Die persönlichen Daten sind (weitgehend) sicher 

Nichtsdestotrotz wird die IT-Infrastruktur im Moskauer Personenverkehr zunehmend zu einem wichtigen Ziel für Hacker. Im Oktober 2015 erhielten mehrere Passagiere eine unhöfliche Nachricht, in der erklärt wurde, was sie mit ihren iPhones und Android-Geräten tun sollten. 

Im April 2018 entdeckte der Programmierer Wladimir Serow eine Sicherheitslücke, die es ihm ermöglichte, in der Moskauer U-Bahn ein „digitales Porträt“ von Internetnutzern zu sehen. Das Porträt bestand aus Telefonnummer, ungefährem Alter, Geschlecht, Familienstand und dem möglichen Arbeits- und Wohnort. Maxima Telecom hat die Telefonnummern und andere Informationen sofort verschlüsselt und auf die Serverseite verschoben. 

Alle Betreiber erklären, keine persönlichen Daten zu erheben. Maria Polikanowa, Leiterin des Strategieausschusses der Big Data Association, bestätigt das. Sie sagt, dass selbst eine große Menge anonymer Daten keine Rückschlüsse auf die Identität einer Person oder persönliche Informationen ermögliche. Nach russischem Recht dürfen die personenbezogenen Daten ohne ausdrückliche Zustimmung nicht an Dritte weitergegeben werden.

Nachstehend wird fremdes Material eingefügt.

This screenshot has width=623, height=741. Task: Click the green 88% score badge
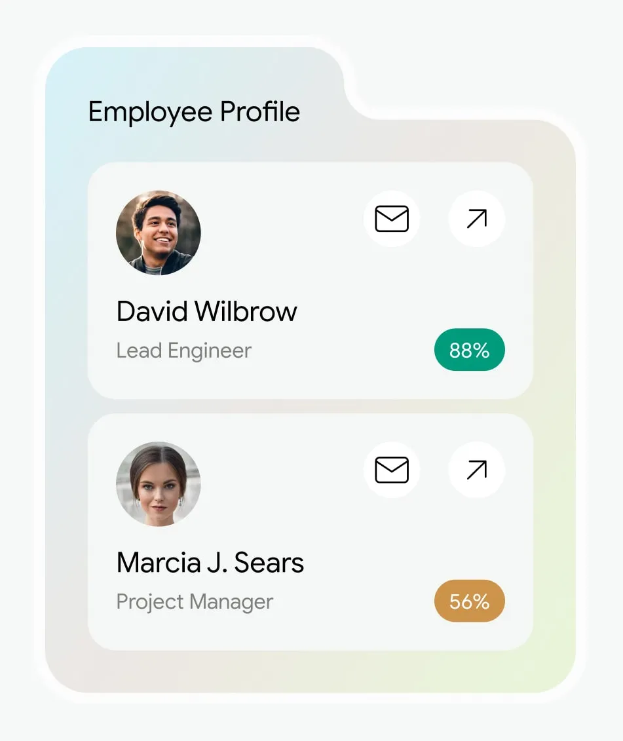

Das Moskauer Videoüberwachungssystem sei ebenfalls sicher, sagt Juri Namestnikow, Leiter der russischen Forschungseinheit bei Kaspersky Lab. „Die Technologie funktioniert im Wesentlichen nach folgendem Prinzip: Die Kamera erfasst das Gesicht einer Person, liefert aber kein Foto, sondern lediglich einen Datensatz, der diese Person definiert, an den Server. Dieser Datensatz wird mit anderen Datensätzen verglichen, die aus der Analyse von Fotos, beispielsweise Fahndungsfotos, stammen“, erklärt er.